Ali Sethi on Tour
Pakistani singer/songwriter, composer and author Ali Sethi creates infectious music that blends genres, challenges traditional gender roles and has amassed a huge international audience with its infectious rhythms and global themes.
Sethi was included on TIME magazine's Next 100 list in 2022 and was praised for his use of ancient forms of music "to challenge and expand notions of gender, sexuality, and belonging."
His song "Pasoori" with co-vocalist Shae Gill has been streamed on YouTube more than 400 million times and he's known to have a huge following in India.
Sethi's live performances combine traditional ancient and baroque elements with modern synths and keyboards and provide warmth and inspiration on even the bleakest of days. Be sure to catch Ali Sethi live when he comes to a city near you.
Ali Sethi Live in Concert
Ali Sethi was born and raised in Pakistan in the 1980s and is the son of two award-winning journalists. When Sethi was 14, his father was arrested for allegedly making a "treasonous speech" in India, and was later acquitted and awarded Amnesty International's Journalist of the Year Award.

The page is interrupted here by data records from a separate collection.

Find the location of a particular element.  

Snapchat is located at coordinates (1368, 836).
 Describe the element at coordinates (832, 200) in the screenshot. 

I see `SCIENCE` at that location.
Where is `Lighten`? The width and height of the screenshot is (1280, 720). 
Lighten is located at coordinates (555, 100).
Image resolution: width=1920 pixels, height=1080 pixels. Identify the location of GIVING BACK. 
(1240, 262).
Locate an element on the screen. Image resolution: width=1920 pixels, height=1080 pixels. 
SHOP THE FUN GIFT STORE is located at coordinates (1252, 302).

Sethi grew up in a household where his mother and father were always playing music, although he wasn't initially interested in the music lessons that his mother signed him up for when he was 8.
Later inspired by Noor Jehan's Punjabi songs and traditional South Asian music, he naturally developed his singing talents with encouragement from his mother and to impress his parents' friends at social gatherings.
He later trained for 12 years with gurus of voice in his native Lahore, Pakistan. To attend college he relocated to the East Coast in the U.S. and graduated from Harvard University. He later relocated to New York and made a name for himself as an author, publishing The Wishmaker, his debut novel in 2009. Telling complex and compelling stories both on the page and in his music, Sethi adeptly blends inspiration from ancient sources with a modern aesthetic. As Sethi says, "I load my songs with baroque themes and metaphors because they allow for multiple interpretations. It's a gloriously campy worldview that gave me solace as an out-of-place kid in Pakistan."